When taping the eye shield, the most important method is to follow the contour of the eye shield and your skin. That way the tape sits flush and tight with the skin. If the tape runs against the contour, it will be come loose and the eye shield will shift around.

Run some strips parallel to the tapered end and the opposite side of the eye shield but curing along the edges to form the shape of a diamond. Another alternative is to use the tape to form a V-shape ending at the tapered end. Experiment to see what works best for the shape of your face. Be sure to have good overlap with the skin to make sure the tape stays stuck while you sleep.

For in depth instructions on the best way how to use the eye shield, watch this helpful video:

Don’t worry if the tape ends up blocking your vision. That’s alright; you are only using the tape and shield to sleep at night. Having the shield secured to your face over your eye is more important that having complete unobstructed vision through the shield.

In general, the eye shield tends to be a better solution than other things such as goggles. This is because the eye shield is taped on. The tape provides a more secure attachment to keep the eye shield from moving around in place on your eye. While goggles have a strap and can work, goggles can also be knocked off in the middle of the night.

Note: An eye mask doesn’t serve the same purpose as the eye shield. An eye mask is soft and won’t protect against any pressure on the eye. However, if you want to wear an eye mask once the eye shield is firmly in place, that works totally fine.

Special Situations - Sleep Aids

In general, most sleep aids are fine after cataract surgery. (And can be useful to fall sleep with an awkward eye shield in place).

If you need a melatonin or Ambien to fall asleep, those medications won’t cause any issues with the cataract surgery.

However, some sleep aids will cause the eye to dry out more. This includes Benadryl (also known by the generic name diphenhydramine). These are best avoided after cataract surgery.

Special Situations - CPAP

Wearing an eye shield can also be done even in a CPAP is required to sleep at night. The eye shield is simply secured before the CPAP mask is placed over the face.

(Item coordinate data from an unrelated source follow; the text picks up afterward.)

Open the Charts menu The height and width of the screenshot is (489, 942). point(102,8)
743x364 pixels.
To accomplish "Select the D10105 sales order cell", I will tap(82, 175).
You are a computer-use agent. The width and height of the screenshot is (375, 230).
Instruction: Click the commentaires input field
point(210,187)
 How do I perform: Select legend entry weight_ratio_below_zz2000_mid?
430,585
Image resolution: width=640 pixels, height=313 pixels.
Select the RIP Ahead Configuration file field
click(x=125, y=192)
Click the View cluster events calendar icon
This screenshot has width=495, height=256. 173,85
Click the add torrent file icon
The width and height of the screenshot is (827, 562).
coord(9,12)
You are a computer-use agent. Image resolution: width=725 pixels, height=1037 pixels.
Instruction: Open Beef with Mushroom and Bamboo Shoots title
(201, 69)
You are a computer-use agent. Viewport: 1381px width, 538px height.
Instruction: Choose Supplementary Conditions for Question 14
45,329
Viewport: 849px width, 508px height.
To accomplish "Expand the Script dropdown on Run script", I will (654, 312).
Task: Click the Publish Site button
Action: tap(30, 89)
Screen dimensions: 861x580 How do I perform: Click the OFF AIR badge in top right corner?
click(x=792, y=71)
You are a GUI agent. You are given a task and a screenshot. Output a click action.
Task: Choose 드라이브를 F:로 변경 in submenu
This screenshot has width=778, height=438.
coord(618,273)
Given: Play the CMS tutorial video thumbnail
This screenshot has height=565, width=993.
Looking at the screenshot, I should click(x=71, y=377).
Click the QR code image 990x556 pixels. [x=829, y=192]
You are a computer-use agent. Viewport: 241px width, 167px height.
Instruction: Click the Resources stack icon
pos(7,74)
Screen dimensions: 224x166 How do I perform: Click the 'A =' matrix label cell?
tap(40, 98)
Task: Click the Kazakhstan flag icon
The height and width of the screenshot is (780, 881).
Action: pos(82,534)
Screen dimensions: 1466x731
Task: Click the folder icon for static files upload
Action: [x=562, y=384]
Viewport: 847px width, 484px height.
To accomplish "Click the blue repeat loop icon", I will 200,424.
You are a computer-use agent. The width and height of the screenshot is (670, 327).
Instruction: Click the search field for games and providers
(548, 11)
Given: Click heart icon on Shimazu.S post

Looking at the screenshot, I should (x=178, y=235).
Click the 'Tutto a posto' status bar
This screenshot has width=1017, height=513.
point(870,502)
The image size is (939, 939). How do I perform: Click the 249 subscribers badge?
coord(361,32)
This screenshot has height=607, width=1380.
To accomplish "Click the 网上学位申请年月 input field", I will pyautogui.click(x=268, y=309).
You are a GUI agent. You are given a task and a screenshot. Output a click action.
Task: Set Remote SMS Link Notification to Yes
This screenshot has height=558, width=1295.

However, sometimes the CPAP mask can leak. This can cause air to blow into the eyes. Air blowing into the eyes can cause the eyes to dry out more. You may have had this problem even before cataract surgery; but having an additional eye shield thrown into the mix can make it more difficult to get a tight seal on the mask.

To prevent air leaks from drying out the eye, it is helpful to use a lubricating ointment within the eye prior to falling asleep. A small amount of this ointment (about the size of a half of a grain of rice) is applied to the lower eyelid. Blinking smears a coat of this ointment over the eye to protect it from drying out. (this will also blur your vision).

But check with your surgeon. Your surgeon may also wish that you avoid using your CPAP machine during the initial recovery after cataract surgery.


After cataract surgery, you will use an eye shield to protect the eye from any accidental rubbing or pressure. When properly placed, it doesn’t really matter what sleeping position you sleep in. The eye will be protected even if you sleep on your side.